= Beginning of Section =

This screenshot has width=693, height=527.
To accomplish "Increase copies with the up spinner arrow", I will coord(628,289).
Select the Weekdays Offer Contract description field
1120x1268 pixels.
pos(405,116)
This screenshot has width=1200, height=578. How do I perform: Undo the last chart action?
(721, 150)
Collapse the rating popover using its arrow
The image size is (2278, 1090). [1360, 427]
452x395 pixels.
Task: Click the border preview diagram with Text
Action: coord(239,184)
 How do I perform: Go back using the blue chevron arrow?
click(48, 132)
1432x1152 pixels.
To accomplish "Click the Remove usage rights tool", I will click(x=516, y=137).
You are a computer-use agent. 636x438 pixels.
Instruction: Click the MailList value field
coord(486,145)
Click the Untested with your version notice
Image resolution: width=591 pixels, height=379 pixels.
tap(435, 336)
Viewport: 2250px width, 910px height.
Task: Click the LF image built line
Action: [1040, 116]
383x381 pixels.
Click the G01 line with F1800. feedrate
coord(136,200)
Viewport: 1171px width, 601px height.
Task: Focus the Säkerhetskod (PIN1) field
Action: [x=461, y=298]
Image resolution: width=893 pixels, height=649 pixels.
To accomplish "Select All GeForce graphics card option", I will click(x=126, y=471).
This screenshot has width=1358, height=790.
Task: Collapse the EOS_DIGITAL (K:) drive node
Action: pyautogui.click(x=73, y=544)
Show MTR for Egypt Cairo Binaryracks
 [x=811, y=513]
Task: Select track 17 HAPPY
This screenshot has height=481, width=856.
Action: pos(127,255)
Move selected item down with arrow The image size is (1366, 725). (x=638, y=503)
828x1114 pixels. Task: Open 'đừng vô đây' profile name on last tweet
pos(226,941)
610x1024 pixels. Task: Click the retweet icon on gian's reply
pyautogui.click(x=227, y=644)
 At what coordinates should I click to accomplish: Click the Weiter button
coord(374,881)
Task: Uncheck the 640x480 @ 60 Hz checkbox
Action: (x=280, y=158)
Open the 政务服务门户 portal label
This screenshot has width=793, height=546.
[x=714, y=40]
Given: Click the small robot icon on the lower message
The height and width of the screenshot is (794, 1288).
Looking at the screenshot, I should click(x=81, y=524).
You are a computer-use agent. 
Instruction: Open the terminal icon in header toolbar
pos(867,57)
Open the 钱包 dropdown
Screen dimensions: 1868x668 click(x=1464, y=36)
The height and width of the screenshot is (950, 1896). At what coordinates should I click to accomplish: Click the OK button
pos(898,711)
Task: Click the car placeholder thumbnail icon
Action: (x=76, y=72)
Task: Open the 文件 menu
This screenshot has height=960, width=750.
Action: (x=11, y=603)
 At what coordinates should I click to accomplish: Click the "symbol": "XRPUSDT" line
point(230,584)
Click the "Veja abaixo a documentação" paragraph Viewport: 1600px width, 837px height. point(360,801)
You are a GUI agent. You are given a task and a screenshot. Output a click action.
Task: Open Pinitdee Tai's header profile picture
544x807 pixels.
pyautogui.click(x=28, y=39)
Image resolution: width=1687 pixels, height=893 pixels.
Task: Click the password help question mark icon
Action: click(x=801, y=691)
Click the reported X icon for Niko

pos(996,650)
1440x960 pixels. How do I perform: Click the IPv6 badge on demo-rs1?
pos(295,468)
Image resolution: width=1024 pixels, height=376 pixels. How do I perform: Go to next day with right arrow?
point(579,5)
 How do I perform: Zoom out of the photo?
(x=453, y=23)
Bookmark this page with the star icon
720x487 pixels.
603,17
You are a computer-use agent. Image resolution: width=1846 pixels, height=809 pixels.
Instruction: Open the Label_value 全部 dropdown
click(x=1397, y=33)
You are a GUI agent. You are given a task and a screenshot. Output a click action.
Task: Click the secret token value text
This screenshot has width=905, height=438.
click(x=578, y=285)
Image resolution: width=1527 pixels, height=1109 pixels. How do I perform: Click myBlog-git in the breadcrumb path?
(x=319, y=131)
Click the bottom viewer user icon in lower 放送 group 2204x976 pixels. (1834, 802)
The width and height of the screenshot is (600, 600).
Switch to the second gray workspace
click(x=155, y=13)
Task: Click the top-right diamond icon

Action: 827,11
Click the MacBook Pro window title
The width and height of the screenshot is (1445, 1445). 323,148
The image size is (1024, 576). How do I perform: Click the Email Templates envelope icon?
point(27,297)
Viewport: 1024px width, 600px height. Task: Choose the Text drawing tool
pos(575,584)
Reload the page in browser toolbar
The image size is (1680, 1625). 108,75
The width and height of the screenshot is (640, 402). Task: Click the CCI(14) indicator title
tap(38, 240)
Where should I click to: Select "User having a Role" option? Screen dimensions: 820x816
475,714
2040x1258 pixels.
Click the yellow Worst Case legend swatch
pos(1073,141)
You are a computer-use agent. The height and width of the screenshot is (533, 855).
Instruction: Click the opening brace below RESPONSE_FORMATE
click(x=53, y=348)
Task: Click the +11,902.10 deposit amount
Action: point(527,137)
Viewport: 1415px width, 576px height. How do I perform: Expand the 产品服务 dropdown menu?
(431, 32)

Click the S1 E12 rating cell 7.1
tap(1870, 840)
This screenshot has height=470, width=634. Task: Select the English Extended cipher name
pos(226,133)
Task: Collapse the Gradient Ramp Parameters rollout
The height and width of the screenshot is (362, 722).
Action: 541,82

= End of Section =

- **Task goal**:
The answer should consist of every line from the listing above that includes the word "agent".

- **Completed exercise**:
You are a computer-use agent. 636x438 pixels.
You are a computer-use agent. 
You are a GUI agent. You are given a task and a screenshot. Output a click action.
You are a computer-use agent. Image resolution: width=1846 pixels, height=809 pixels.
You are a GUI agent. You are given a task and a screenshot. Output a click action.
You are a computer-use agent. The height and width of the screenshot is (533, 855).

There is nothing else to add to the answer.